Inserire bugie nel curriculum vitae è ancora oggi, purtroppo, un’abitudine piuttosto diffusa. Non è quindi raro per un cacciatore di teste ritrovarsi tra le mani un cv in cui sono presenti delle bugie oppure, come minimo, delle esagerazioni. E questo nonostante le agenzie di ricerca e selezione del personale continuino da anni a sottolineare quanto sia pericoloso inserire bugie nel curriculum vitae, per il semplice fatto che – è proprio il caso di dirlo – le menzogne nel campo del recruiting hanno le gambe molto corte. Vediamo quindi quali sono le bugie più comuni tra i candidati, e vediamo a quali rischi si va incontro mentendo nel proprio cv.

Bugie nel curriculum vitae: le più comuni

Partiamo con il dire che ci sono diversi tipi di bugie che si possono trovare all’interno dei curricula. Ci sono quelle che possono essere definite come semplici esagerazioni, con il candidato che tende ad aumentare il livello di una conoscenza effettivamente posseduta, ma non fino al livello indicato. Altre volte invece si ha a che fare con vere e proprie falsificazioni della propria carriera lavorativa. In questi casi il candidato inserisce nel curriculum vitae elementi che non hanno alcun contatto con la realtà: si pensi al titolo di studio in realtà mai conseguito.
E proprio quest’ultima è una tra le bugie più presenti nei curricula. Non di rado delle persone che magari hanno frequentato uno o due anni di università, senza arrivare alla laurea, decidono comunque di inserire questo titolo nel proprio cv. Ancora più diffusa è la menzogna relativa al livello di conoscenza di una o più lingue straniere, indicata magari come fluente lì dove invece alla prova dei fatti è di livello molto più basso.
E ancora, tra le più frequenti bugie nel curriculum vitae del candidato impostore ci sono quelle relative alla posizione precedente, che viene gonfiata con l’invenzione di mai avvenute promozioni, nonché quelle relative agli hobby, con una lunga schiera di candidati che si presentano come dediti al volontariato e grandi sportivi, quando alla prova dei fatti nessuna delle due attività viene effettivamente concretizzata.
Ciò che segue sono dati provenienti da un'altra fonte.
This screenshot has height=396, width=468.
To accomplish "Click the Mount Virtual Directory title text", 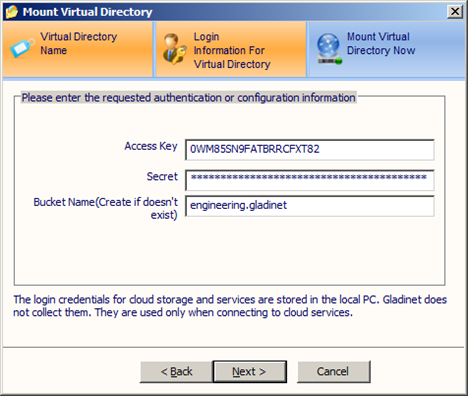I will [x=87, y=12].
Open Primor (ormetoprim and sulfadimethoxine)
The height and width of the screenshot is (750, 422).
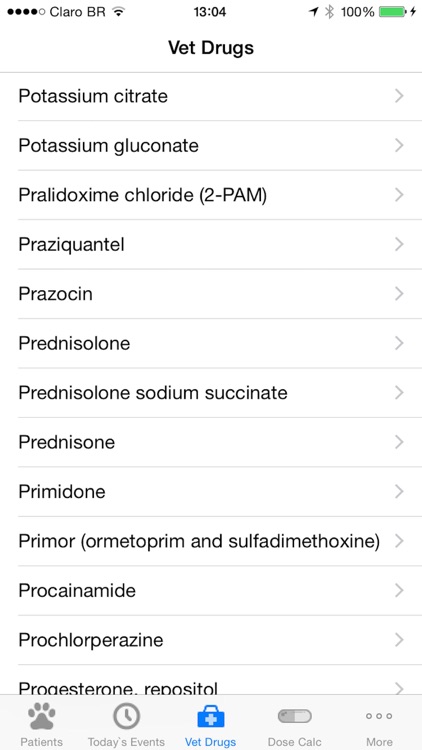211,541
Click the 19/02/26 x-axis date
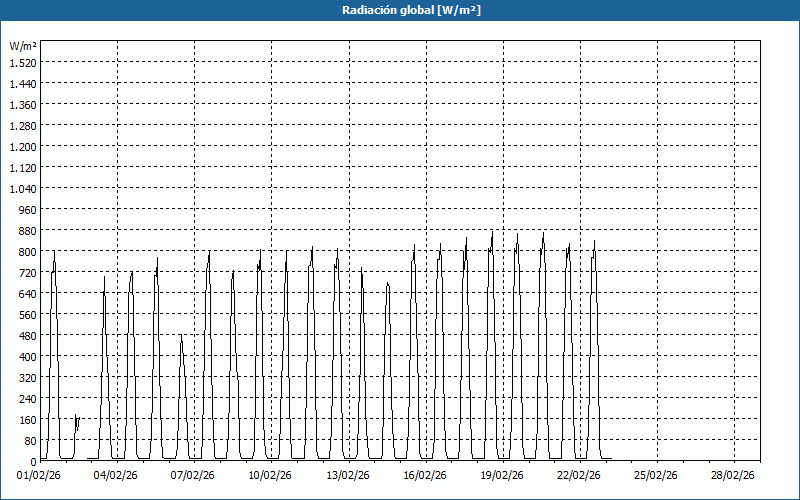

Le verifiche dei recruiter

Il problema è che il recruiter professionista sa già in partenza che non tutti i candidati dicono la verità. Chi analizza i curriculum vitae è per esperienza già portato a mettere in conto la presenza di alcune bugie o di alcune esagerazioni all’interno di un plico di cv. Di conseguenza, sa già come individuare le menzogne in tempi piuttosto brevi. Gli head hunter del mondo anglosassone chiamano questa attività “Employment History Verification”. Ma come si svolgono le analisi dei selezionatori alla ricerca di bugie? In realtà, come si diceva, buona parte delle bugie hanno gambe molto corte. A volte è sufficiente dare una controllata online per individuare delle bugie presenti nel cv, scorrendo i profili social del candidato. Altre volte, magari per controllare qual era la reale posizione precedente – o i motivi della cessazione del rapporto di lavoro – bastano pochi secondi per contattare telefonicamente l’ex datore di lavoro, o un ex collega. In caso di posizioni particolarmente prestigiose il selezionatore potrebbe anche andare a verificare i singoli titoli di studio – in caso di dubbi – per avere l’assoluta certezza di non fare dei buchi nell’acqua. Va poi detto che altre bugie possono essere individuate facilmente durante l’eventuale colloquio di lavoro, con il cacciatore di teste esperto che, dopo aver valutato il linguaggio del corpo del candidato, potrà chiedere resoconti dettagliati delle esperienze passate o mettere alla prova determinate competenze dichiarate.

Cosa si rischia?

Si è detto che inserire delle bugie nel curriculum vitae è pericoloso. Ma cosa si rischia nel concreto? Possiamo dividere le conseguenze dell’inserimento di menzogne nel cv in due grandi gruppi. In primo luogo ci sono le conseguenze più probabili, ovvero quelle squisitamente relative alla sfera lavorativa; in secondo luogo ci sono invece le conseguenze meno probabili, ma pur sempre presenti, relative alla sfera legale. Partiamo con le prime!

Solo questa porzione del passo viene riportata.